After a rather prolonged football break in between sets, Jessica Hernandez was anxious to get started. With lengthy blue hair and red, high-waisted hot pants, the former KC native graced the stage with soulful ease and sarcastic banter. Her band, Jessica Hernandez and the Deltas, engaged with a variety of sounds, most ending with soft-spoken, sultry bridges that displayed Hernandez's vocal range, which is suggestive of pop queens like Amy Winehouse and Lily Allen. She thanked the crowd for watching: "I know you guys like football more than music."
Up next was Radkey
, the brothers punk. Dee, Isaiah and Solomon Radke dropped jaws as they pumped out an energetic and youthful display of sounds reminiscent of Nirvana and the Misfits. With solid vocals and a remarkably steady pace delivered by drummer Solomon Radke (the youngest member of the band at age 15), the trio had a crowd of kids twice their age dancing and cheering for more. Grinning from ear to ear, bass player Isaiah Radke asked the crowd to acknowledge his youngest brother's 15 years of sobriety. They sang about anime and racism, "because we're in a rock-and-roll band."
Growlers' tourmate Jaill
, a group from Milwaukee, came next in line, and brought upbeat pop-punk melodies about women and heartbreak. Lead singer Vincent Kircher noted, "You break it off with a girl but you still end up writing songs about them and playing them in front of people."
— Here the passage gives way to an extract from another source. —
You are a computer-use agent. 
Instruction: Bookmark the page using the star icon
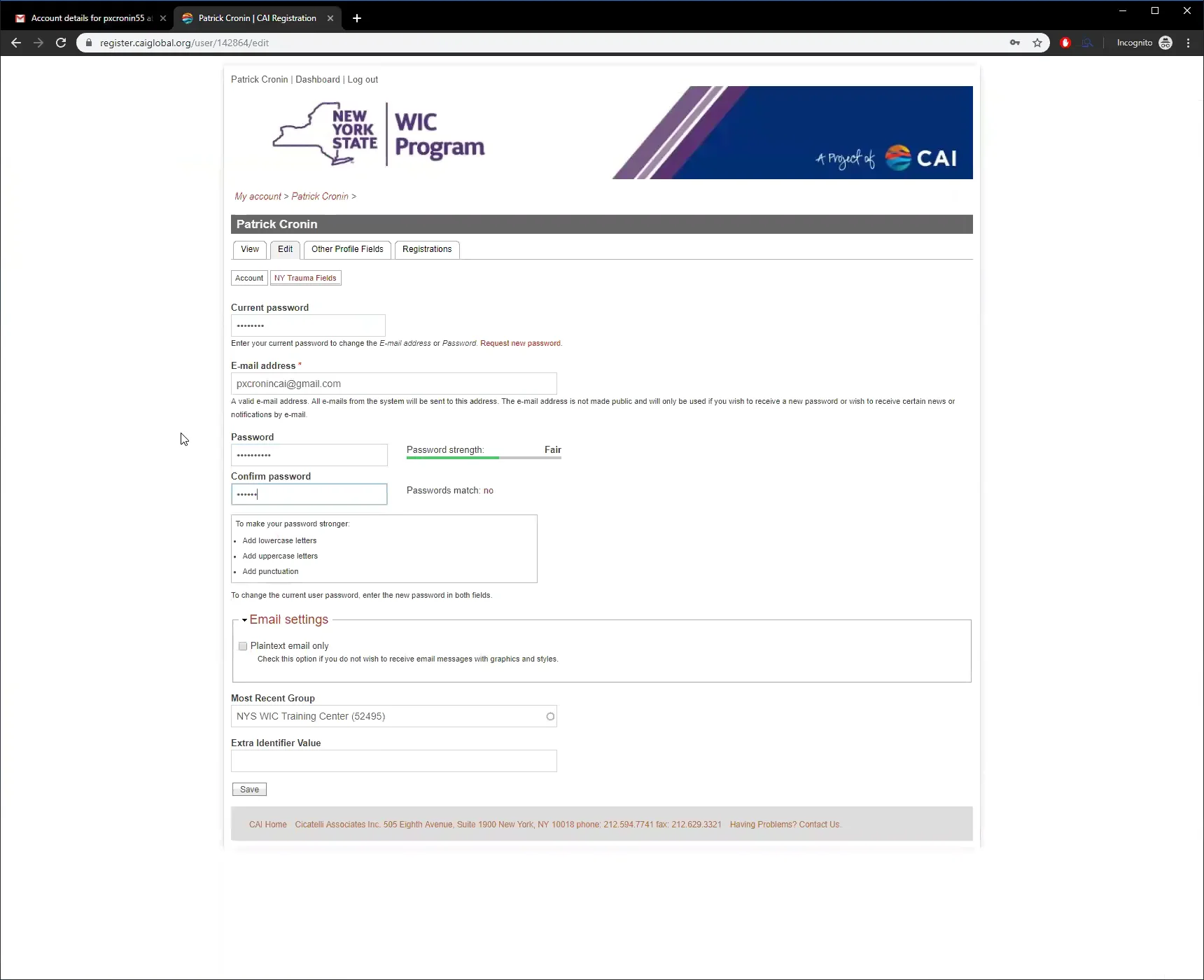[x=1037, y=43]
The much-anticipated Growlers
finished off the evening with a dreamy procession of hits, including material from their new album, Hung at Heart
, and older favorites to match. Lead singer Brooks Nielson sang and swayed around the stage with ease and subtle arrogance, flipping his hair and twirling his microphone cord. The poker-faced members played hits like "Graveyards Full" and "Acid Rain" and finished the set with newer songs, like their slower ballad, "Living in a Memory."